Du Q, Wang C, Zhang N, Li G, Zhang M, Li L, Zhang Q, Zhang J - BMC Anesthesiol (2014)

Bottom Line: Furthermore, mitochondrial activity, adenosine triphosphatease, superoxide dismutase, glutathione peroxidase, and mitochondrial Cyt-c protein expression were significantly decreased, and malondialdehyde content, mitochondrial swelling, and cytosol Cyt-c protein expression were significantly increased in the LPS injury group compared to the control group.These effects were lessened by NaHS.Its regulatory effect on lung mitochondria is positively correlated with the dosage.

View Article: PubMed Central - PubMed

Affiliation: Department of Pharmacology, Hebei Medical University, 361 Zhongshan Eastern Road, Shijiazhuang, 050017 China ; Intensive Care Unit, Hebei General Hospital, 348 Heping Western Road, Shijiazhuang, 050051 China.

ABSTRACT

Background: Acute lung injury (ALI) is a serious disease with high incidence in ICU, and impaired mitochondria function plays a significant role in ALI. In this study, we examined the possible roles of exogenous hydrogen sulfide (H2S) in lung mitochondria regulation in ALI rats.

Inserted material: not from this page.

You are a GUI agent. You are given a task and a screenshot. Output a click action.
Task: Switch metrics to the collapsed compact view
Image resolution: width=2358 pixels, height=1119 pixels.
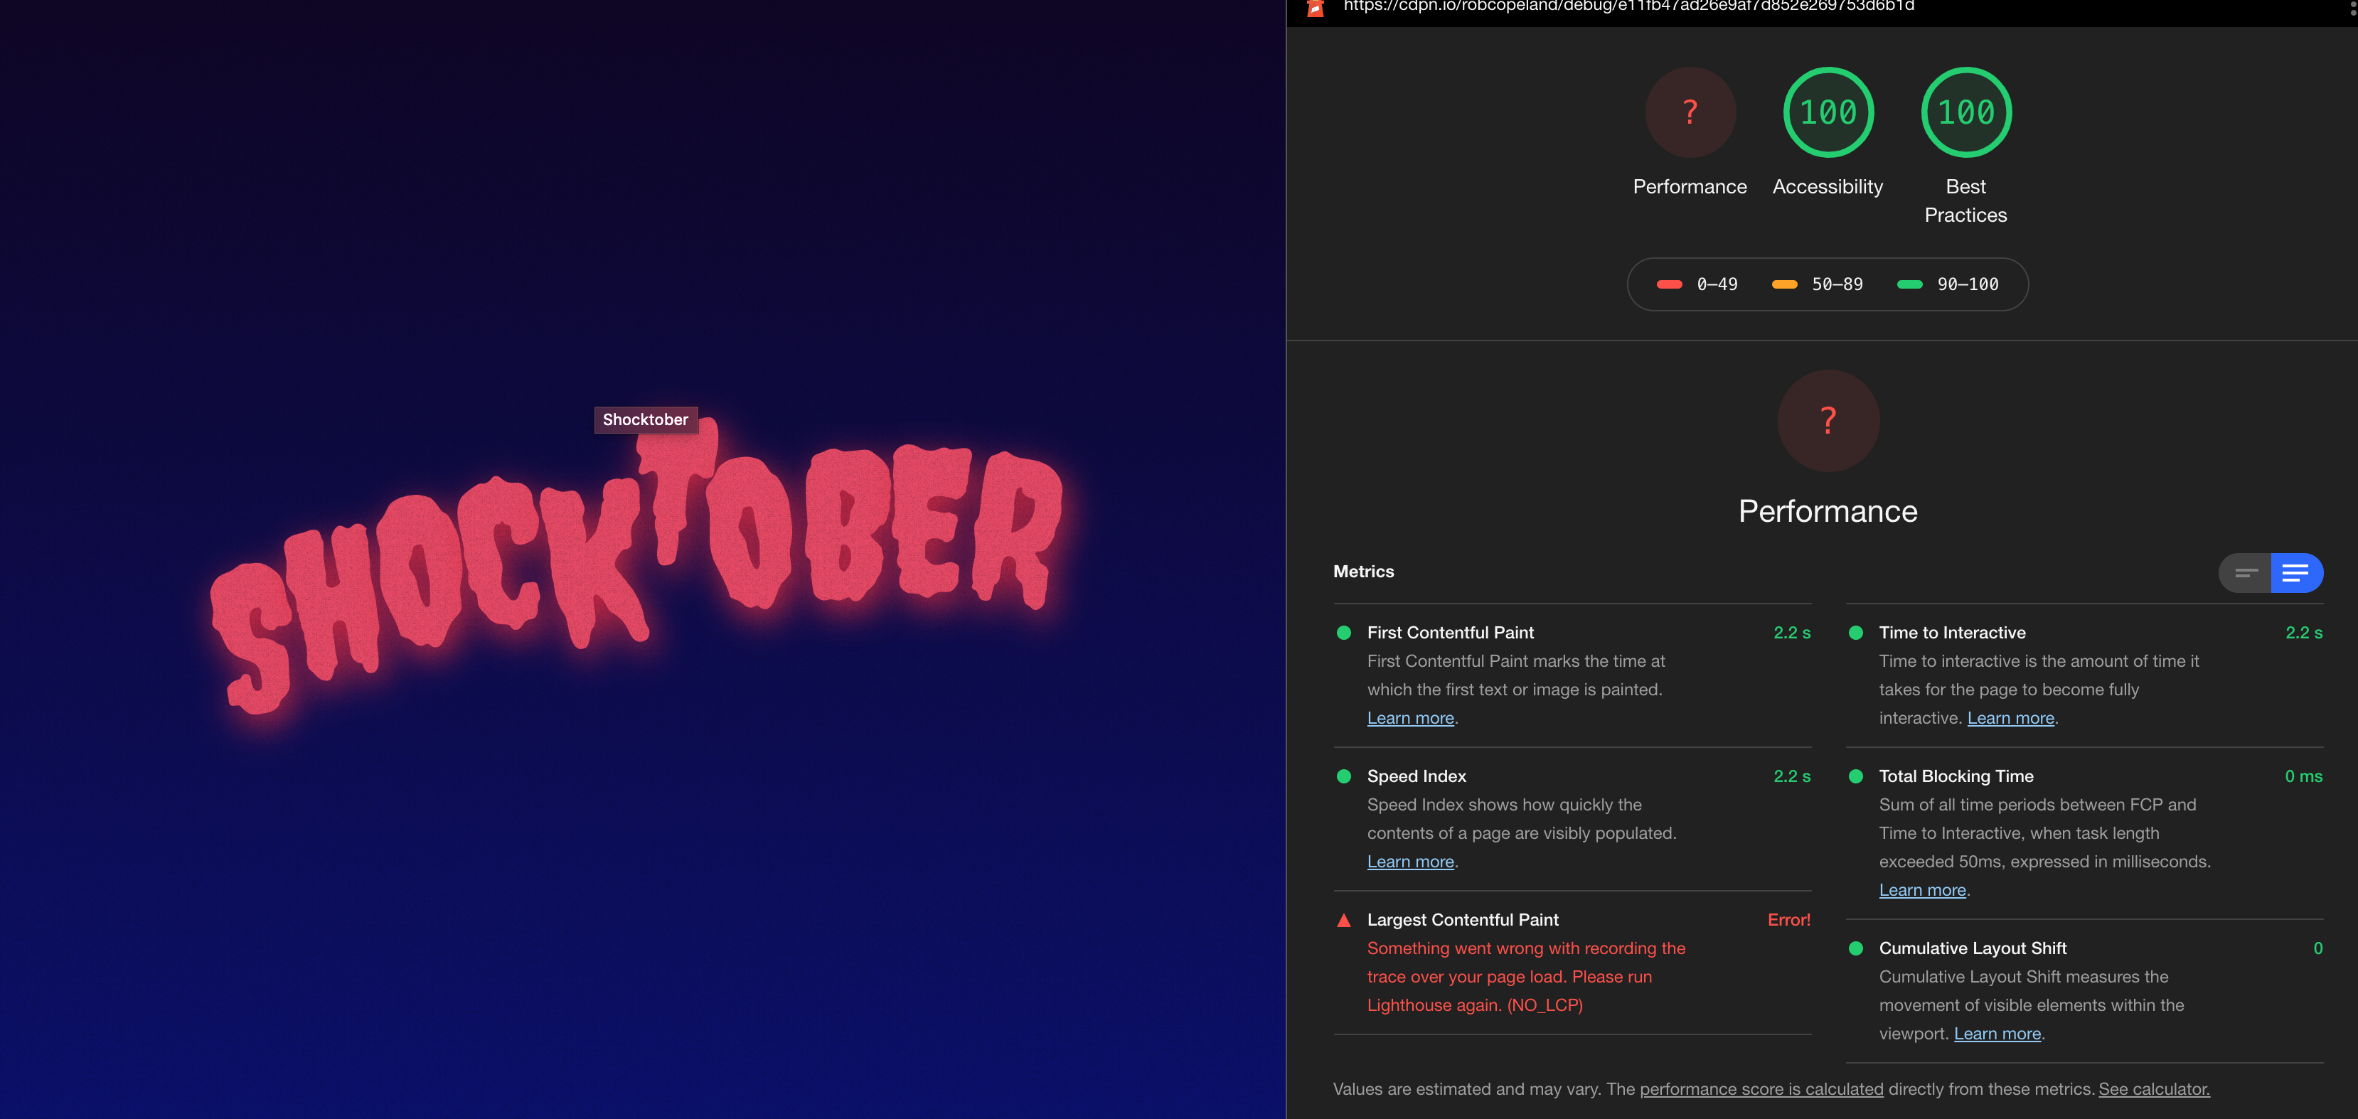pyautogui.click(x=2245, y=573)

Methods: The rat ALI model was induced by an intra-tongue vein Lipopolysaccharide (LPS) injection. We used sodium hydrosulphide (NaHS) as the H2S donor. We randomly divided 40 Sprague-Dawley rats into five groups: control, LPS injury, LPS + low-dose NaHS (0.78 mg • kg(-1)), LPS + middle-dose NaHS (1.56 mg • kg(-1)), and LPS + high-dose NaHS (3.12 mg • kg(-1)). Rats were killed 3 h after NaHS administration. We calculated a semi-quantitative histological index of lung injury assessments and measured the lung wet-to-dry weight ratio. We further analyzed serum for interleukin-1β levels using enzyme-linked immunosorbent assays. We observed lung mitochondria ultrastructures with an electron microscope. We examined oxidative stress markers in lung mitochondria and the mitochondrial swelling and activity. We analyzed lung mitochondria and cytosol Cyt-c protein expression using Western blotting.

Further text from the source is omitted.